Wednesday, January 25, 2017

Jeremiah 17, Bible Reading and Daily Devotionals

Max Lucado Daily: PRAY BOLDLY

When Martin Luther’s co-worker became ill, the reformer prayed boldly for healing. “I besought the Almighty with great vigor,” he wrote.

As John Wesley was crossing the Atlantic Ocean, contrary winds came up. When he learned the winds were knocking the ship off course, he responded in prayer. “Almighty and everlasting God. . .command these winds and these waves that they obey thee, and take us speedily and safely to the haven whither we would go.”

Boldness in prayer…it’s an uncomfortable thought for many.  Storming heaven with prayers? God invited us to pray as such. Scripture says, “so let us come boldly to the very throne of God and stay there to receive his mercy and to find grace to help us in our times of need” (Hebrews 4:16 TLB). Dare to pray boldly!

From God is With You Every Day

Jeremiah 17

The Heart Is Hopelessly Dark and Deceitful

1-2 “Judah’s sin is engraved
    with a steel chisel,
A steel chisel with a diamond point—
    engraved on their granite hearts,
    engraved on the stone corners of their altars.
The evidence against them is plain to see:
    sex-and-religion altars and sacred sex shrines
Anywhere there’s a grove of trees,
    anywhere there’s an available hill.
3-4 “I’ll use your mountains as roadside stands
    for giving away everything you have.
All your ‘things’ will serve as reparations
    for your sins all over the country.
You’ll lose your gift of land,
    The inheritance I gave you.
I’ll make you slaves of your enemies
    in a far-off and strange land.
My anger is hot and blazing and fierce,
    and no one will put it out.”
5-6 God’s Message:

“Cursed is the strong one
    who depends on mere humans,
Who thinks he can make it on muscle alone
    and sets God aside as dead weight.
He’s like a tumbleweed on the prairie,
    out of touch with the good earth.
He lives rootless and aimless
    in a land where nothing grows.
7-8 “But blessed is the man who trusts me, God,
    the woman who sticks with God.

**Objective**
Render this sentence from the devotional on bold prayer in Spanish: "When he learned the winds were knocking the ship off course, he responded in prayer."

**Extracted information**
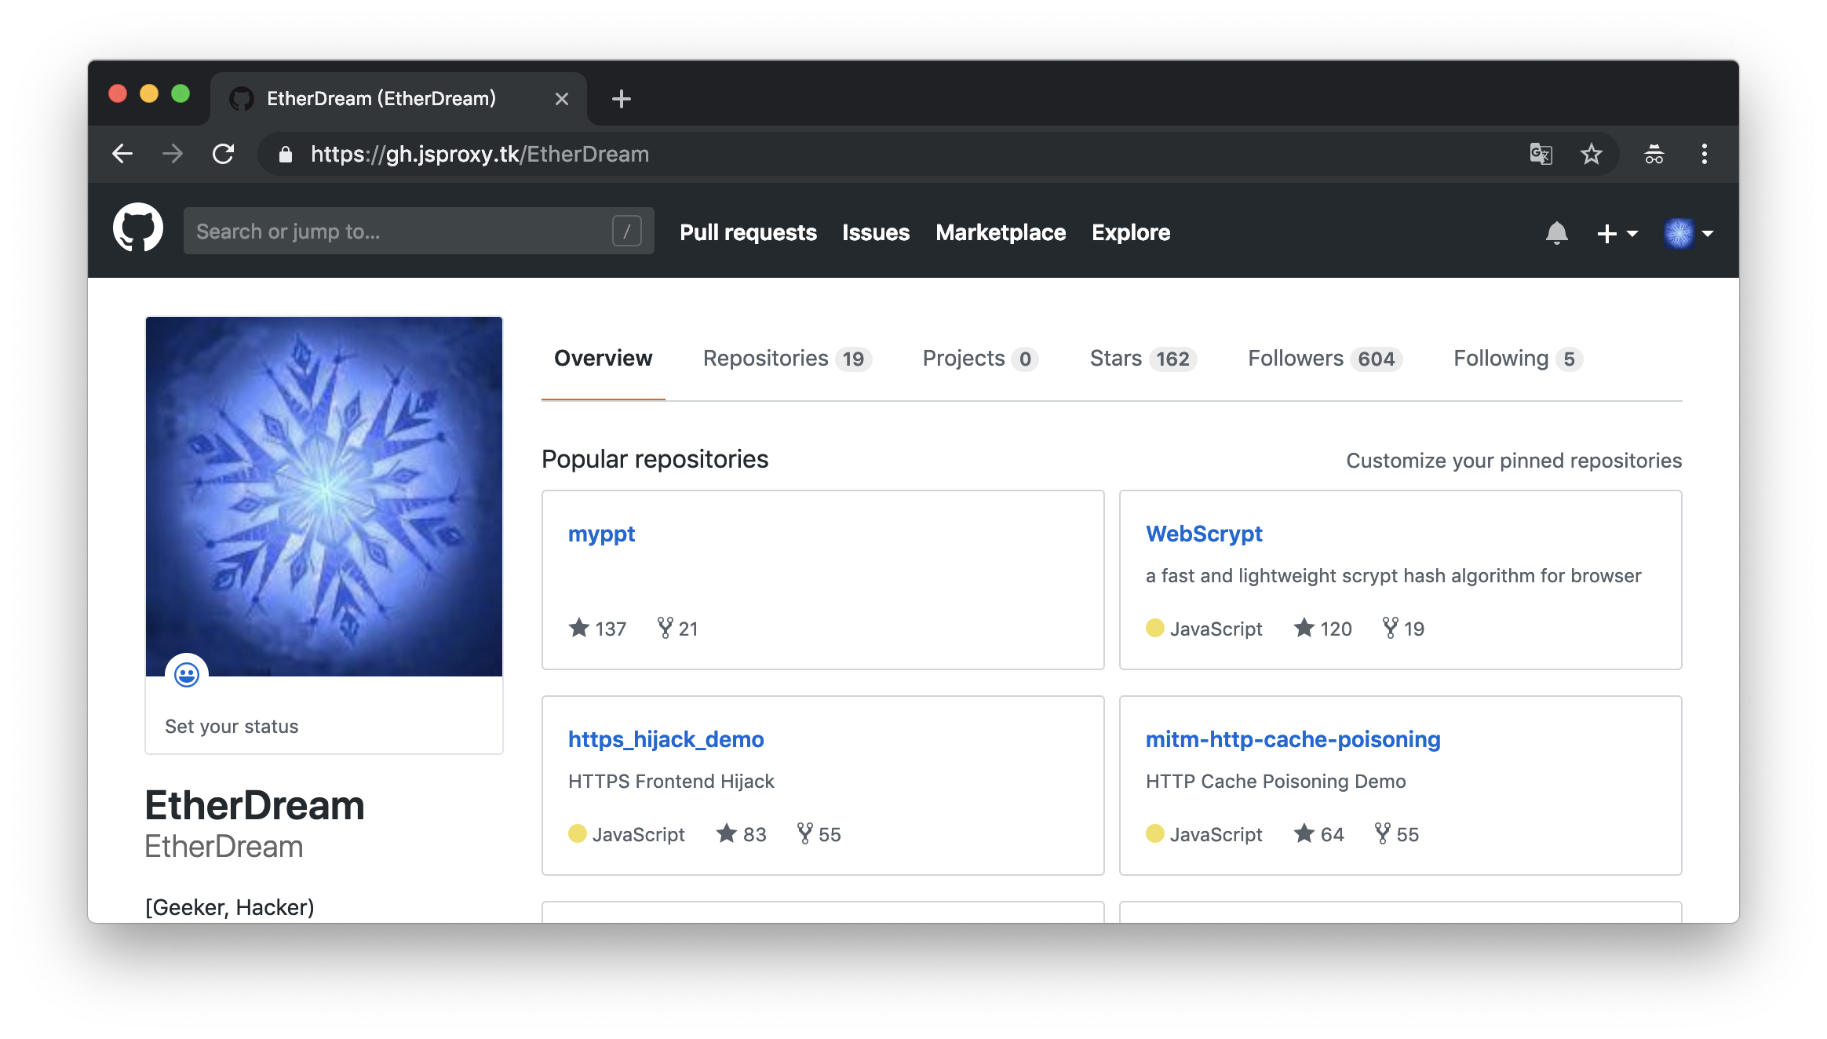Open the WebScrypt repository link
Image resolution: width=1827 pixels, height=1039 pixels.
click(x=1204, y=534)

==

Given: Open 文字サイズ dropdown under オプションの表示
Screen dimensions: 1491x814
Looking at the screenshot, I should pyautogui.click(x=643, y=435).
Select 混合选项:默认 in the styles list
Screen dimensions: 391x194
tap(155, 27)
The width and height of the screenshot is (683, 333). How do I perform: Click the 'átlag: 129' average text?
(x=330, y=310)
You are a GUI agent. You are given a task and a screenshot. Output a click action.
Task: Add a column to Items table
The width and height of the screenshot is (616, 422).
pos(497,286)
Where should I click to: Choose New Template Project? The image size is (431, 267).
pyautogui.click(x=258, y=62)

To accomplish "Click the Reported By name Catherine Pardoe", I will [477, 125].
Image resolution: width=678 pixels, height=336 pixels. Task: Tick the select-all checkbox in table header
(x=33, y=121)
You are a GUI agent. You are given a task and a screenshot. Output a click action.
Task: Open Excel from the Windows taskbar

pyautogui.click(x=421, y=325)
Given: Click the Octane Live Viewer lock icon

--

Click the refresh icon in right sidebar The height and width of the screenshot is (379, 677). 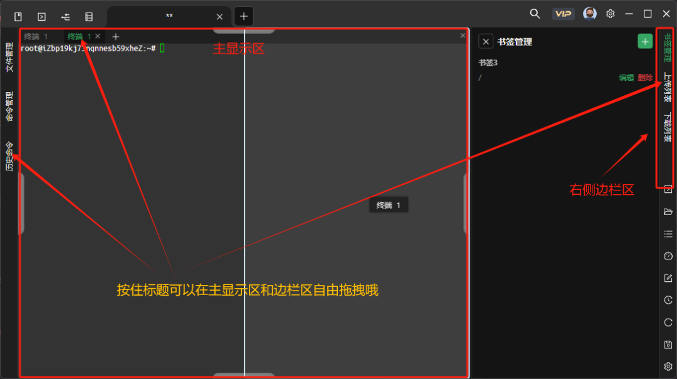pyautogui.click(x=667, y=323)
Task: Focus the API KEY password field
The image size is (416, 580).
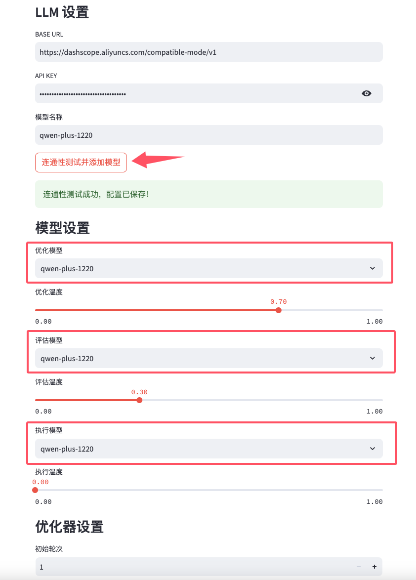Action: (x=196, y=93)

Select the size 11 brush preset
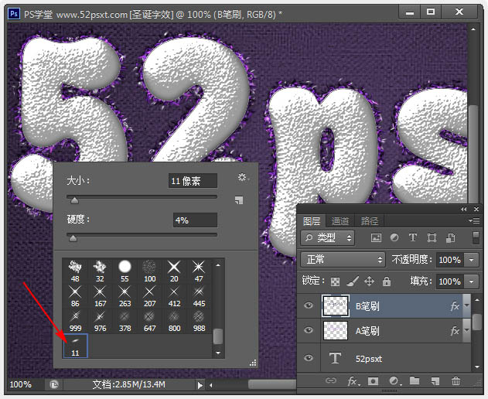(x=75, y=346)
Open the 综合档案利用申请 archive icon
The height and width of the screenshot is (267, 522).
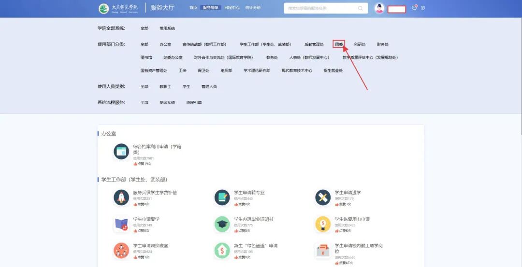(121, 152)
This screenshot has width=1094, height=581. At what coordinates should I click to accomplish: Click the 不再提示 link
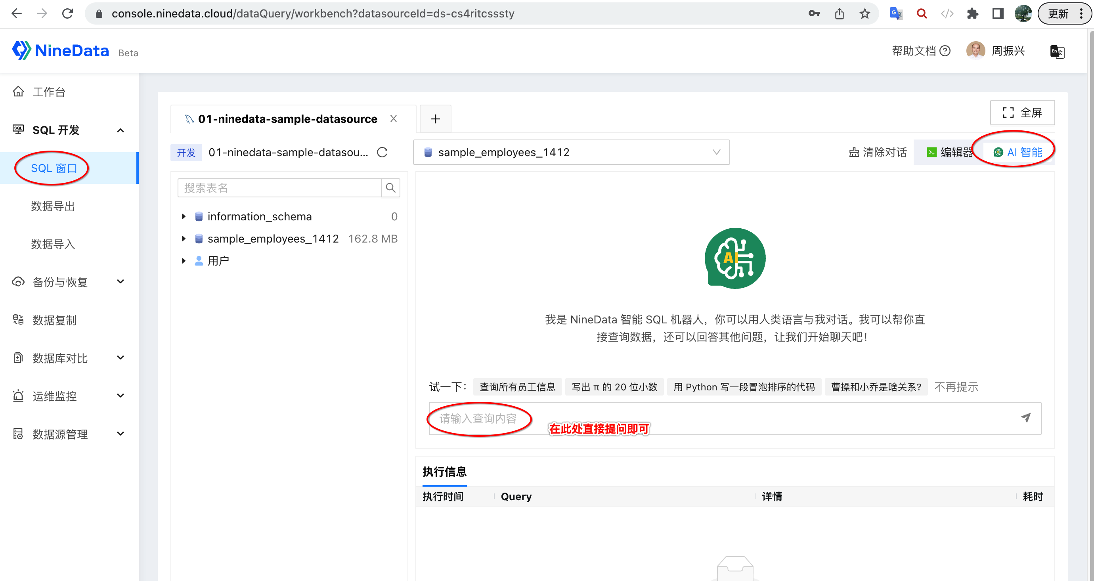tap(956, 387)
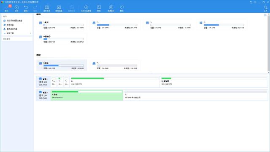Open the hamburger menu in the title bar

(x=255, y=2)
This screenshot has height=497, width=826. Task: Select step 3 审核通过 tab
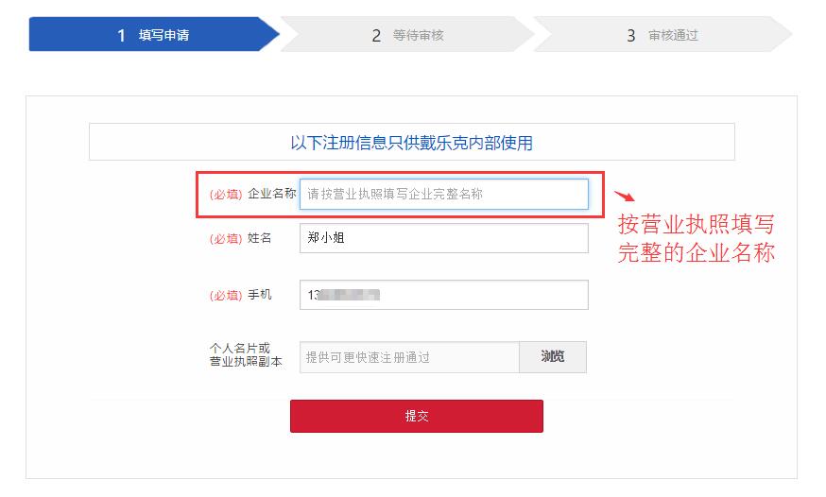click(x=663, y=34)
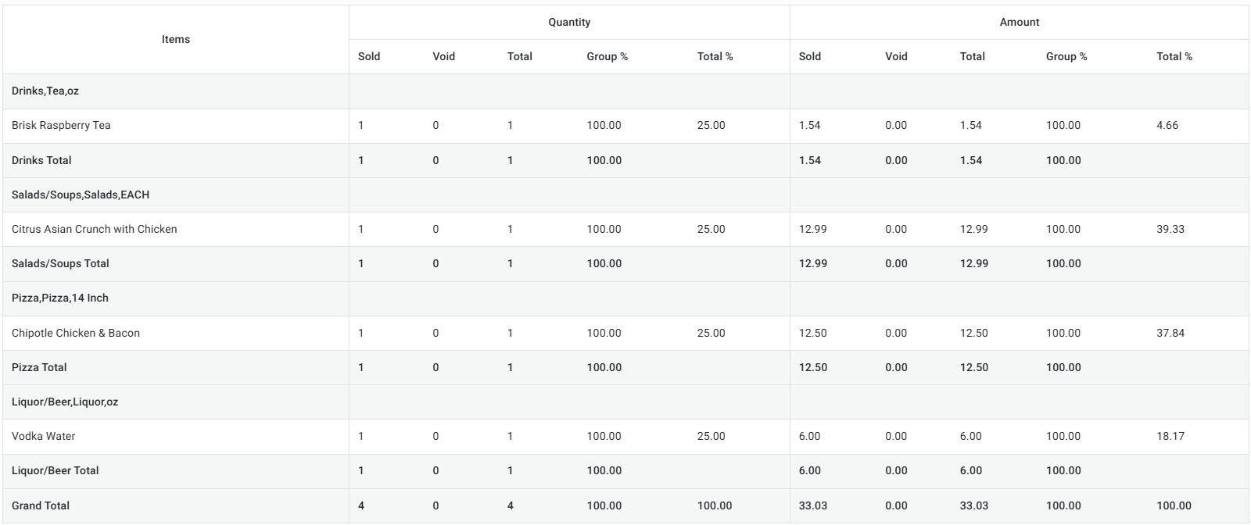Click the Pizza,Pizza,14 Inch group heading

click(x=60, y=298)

**Answer to the problem**
Cuando supo que los vientos estaban desviando el barco de su rumbo, respondió con una oración.